Friendship, while incredibly important to me in my own life, is something I haven’t had tremendous luck with. I’ve had a few people in my life that I believed to be good friends only to discover they really weren’t that are no longer in my life, and it is a saddening realization to come to terms with the fact that sometimes people just aren’t who we think they are.
Personally, I’ve had a lot of one-sided friendships, meaning I was the only one consistently putting effort in to keep in touch and make plans. Once it becomes clear you’re the only one who seemingly gives a shit about the friendship, it can derail rather quick.
While I’ve lost a lot of friends over the years, I’ve gained some pretty damn incredible ones now that I’m in my twenties.
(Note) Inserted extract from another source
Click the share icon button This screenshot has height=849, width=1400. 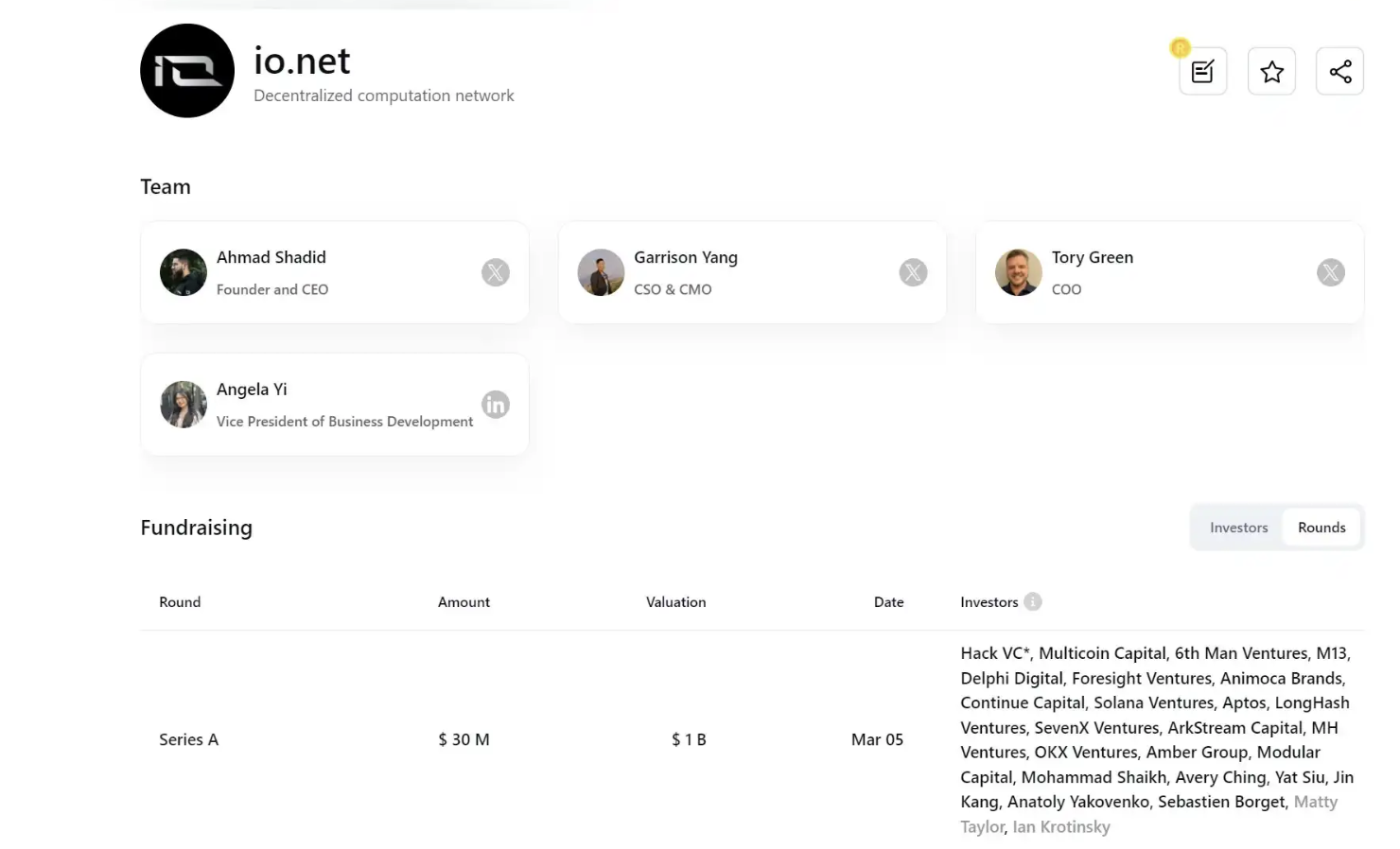1339,72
I believe making friends in our twenties is pivotal; the friends we make in high school are often our friends because we see them on a daily basis and inevitably spend a lot of time with day-to-day. Friends we make in our 20s, outside of schooling, often are people who are genuine, true, and raw, meaning they will call you out on your bullshit without allowing it to impact the quality of the friendship, and vice versa.
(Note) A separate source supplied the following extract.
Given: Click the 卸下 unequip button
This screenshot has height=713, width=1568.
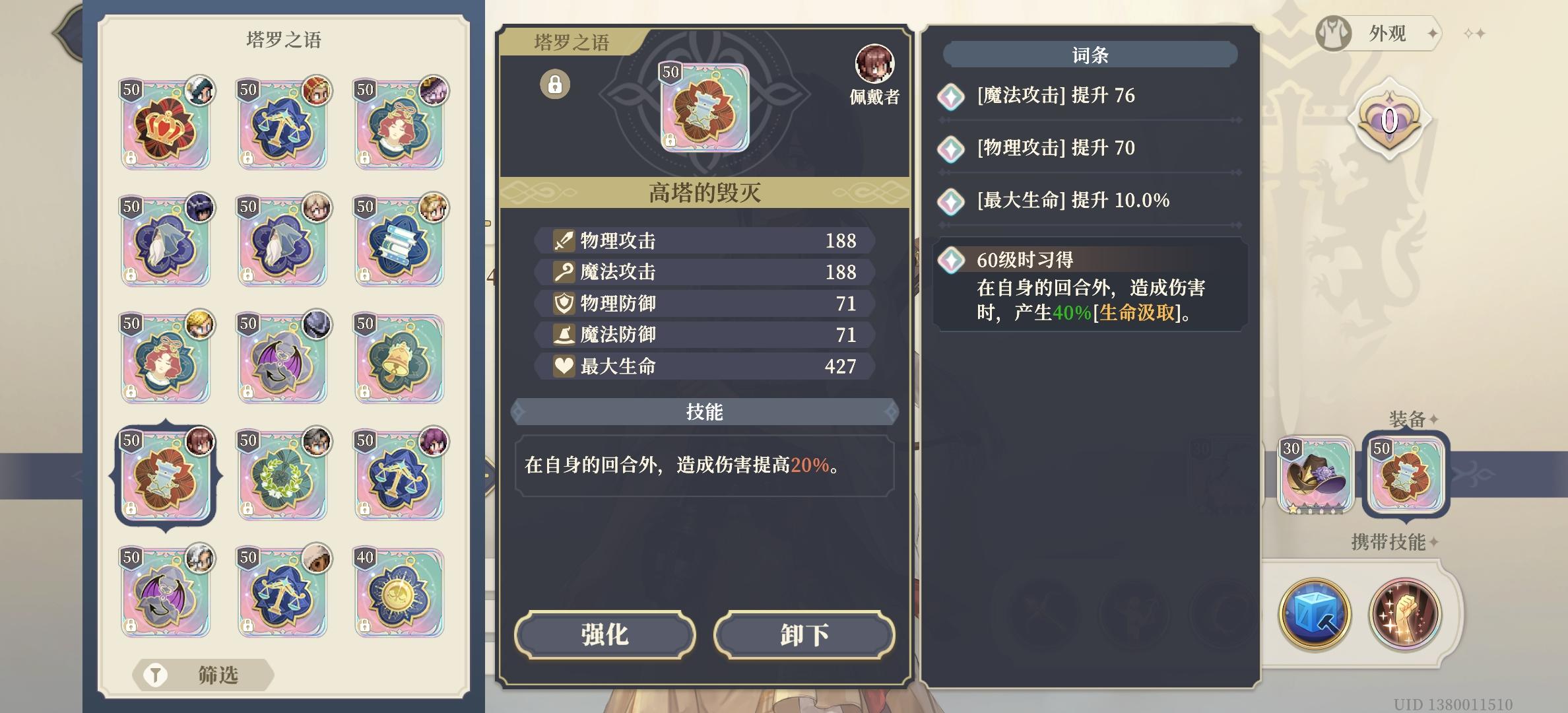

The friends I’ve made in my twenties are ones that will remain my friends for life, and this I have no hesitancy about whatsoever. They’re there for me, and I for them, and our friendship isn’t an opportunity either for them or myself to gain something from other than true connection. These are the ones that matter, folks, and I hope everyone can experience these types of friendships, because they’re so, so important.